Softbal is een technische en tactische sport. Softbal wordt zowel door vrouwen als door mannen gespeeld, elk in hun eigen competitie.
Voor de vrouwen werd er in 1965 voor het eerst een wereldkampioenschap softbal georganiseerd. Het kampioenschap voor de mannen werd voor het eerst in 1966 georganiseerd.
De werper (Engels: pitcher): degene die in de werpcirkel (pitch), in het midden van het veld staat. De werper moet de bal onderhands naar zijn teamgenoot, de achtervanger, gooien die achter de thuisplaat gehurkt zit.
De achtervanger (Engels: catcher): zit gehurkt achter de thuisplaat en moet de bal die de werper naar hem gooit proberen te vangen. De catcher heeft een pak aan dat hem beschermt als de bal tegen hem aan komt.

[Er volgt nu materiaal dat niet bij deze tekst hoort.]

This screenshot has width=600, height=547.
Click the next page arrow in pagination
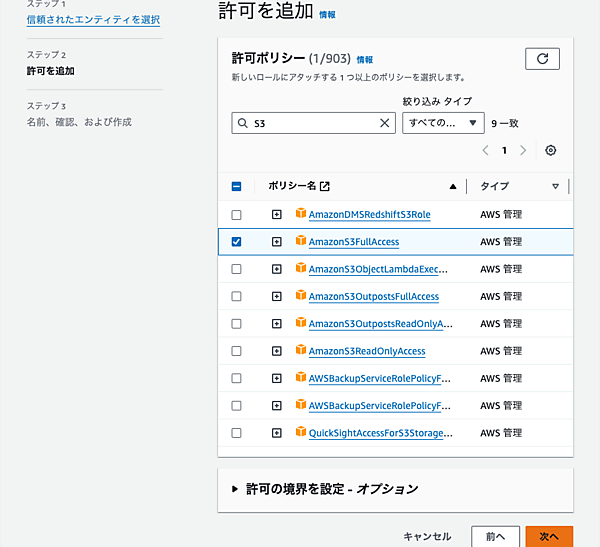tap(525, 150)
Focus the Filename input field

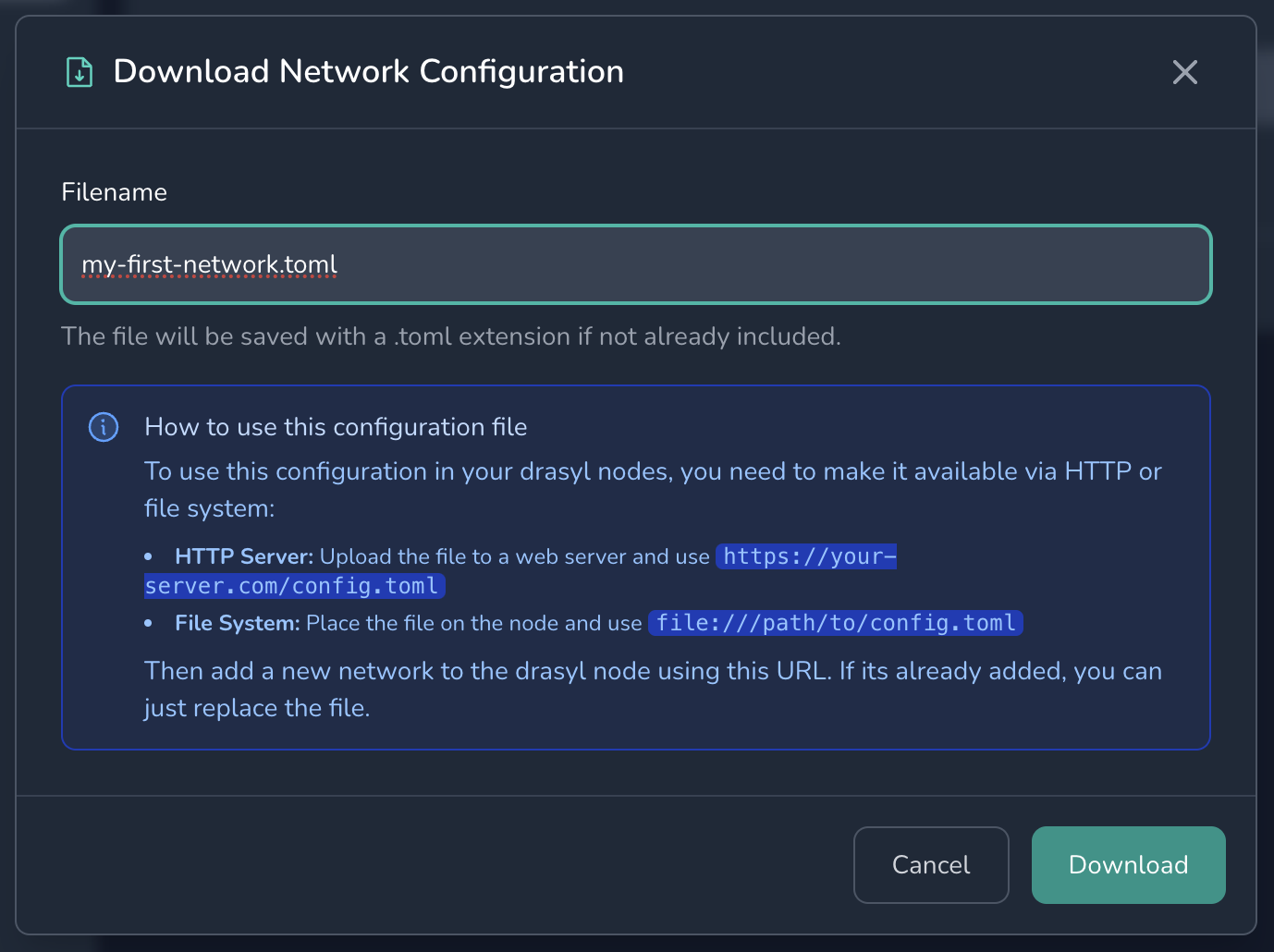pyautogui.click(x=635, y=264)
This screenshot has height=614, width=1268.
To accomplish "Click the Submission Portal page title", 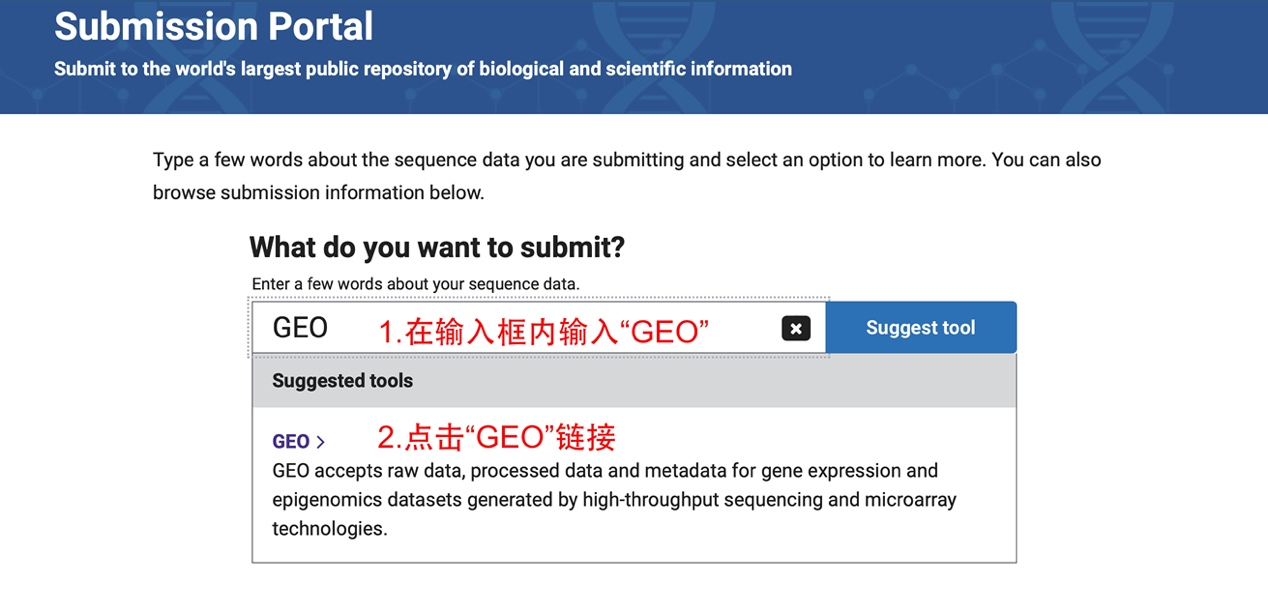I will pyautogui.click(x=214, y=27).
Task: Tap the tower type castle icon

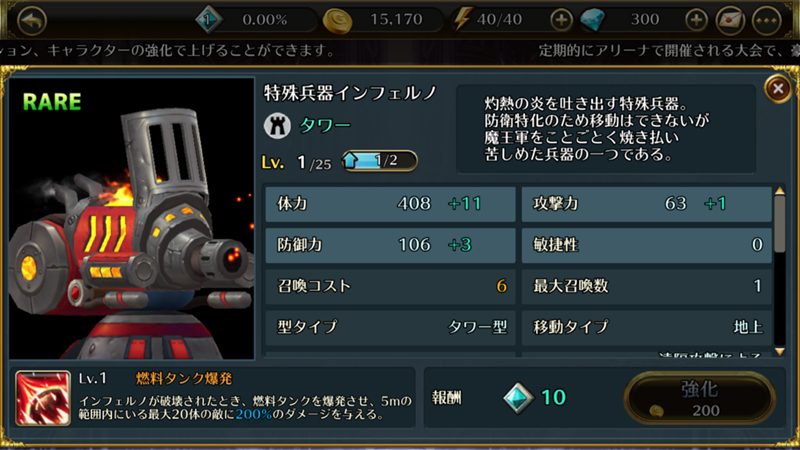Action: 277,126
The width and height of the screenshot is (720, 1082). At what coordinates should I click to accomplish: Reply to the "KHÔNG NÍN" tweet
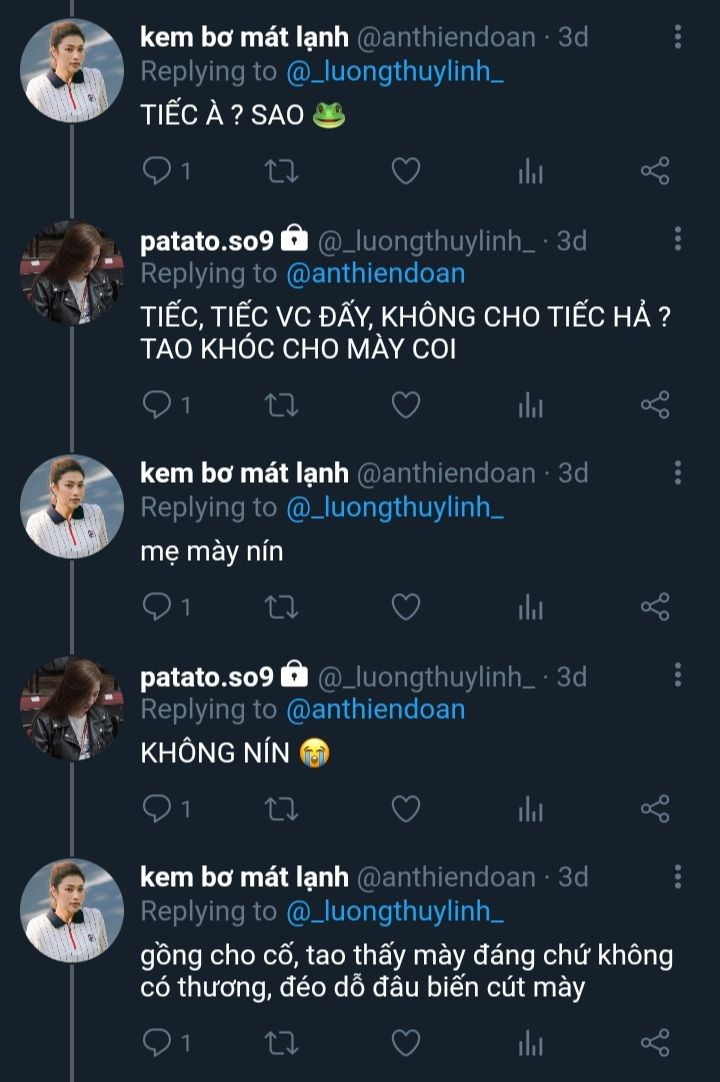[x=157, y=808]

De verdediging: de rest van het verdedigende team staat in het veld en probeert de slagman/honklopers uit te maken door de bal te vangen, de lopende slagman uit te tikken of de bal sneller dan de slagman op het honk waar deze naartoe loopt te krijgen. Analoog aan het honkbal zijn er een korte stop, een eerste, tweede en derde honkman en drie buitenvelders (links-, midden- en rechtsveld).
Aanvallende partij
De slagman: deze staat in het slagperk naast de thuisplaat en moet proberen de door de werper toegegooide bal in het veld te slaan. Nadat dit gelukt is laat hij de knuppel op de grond vallen en loopt hij naar het eerste honk en indien mogelijk verder. Als de slagman uiteindelijk (in een of meer slagbeurten) alle honken heeft aangeraakt en daarna de thuisplaat heeft bereikt, heeft deze één punt voor zijn team gescoord.
Honkloper: een slagman wordt, nadat hij de bal heeft weggeslagen en begonnen is de honken af te gaan een honkloper genoemd.
Aanvallers: De lopers op het veld proberen om naar het volgende honk te lopen of te scoren door naar de thuisplaat te lopen. Er zijn minimaal 1 (de slagman) en maximaal 4 spelers tegelijk in de aanval, namelijk 3 honklopers en 1 slagman. Per honk mag slechts 1 honkloper staan. De rest van de aanvallende partij zit in de dug-out, een bank of overdekte cabine langs de zijkant van het veld.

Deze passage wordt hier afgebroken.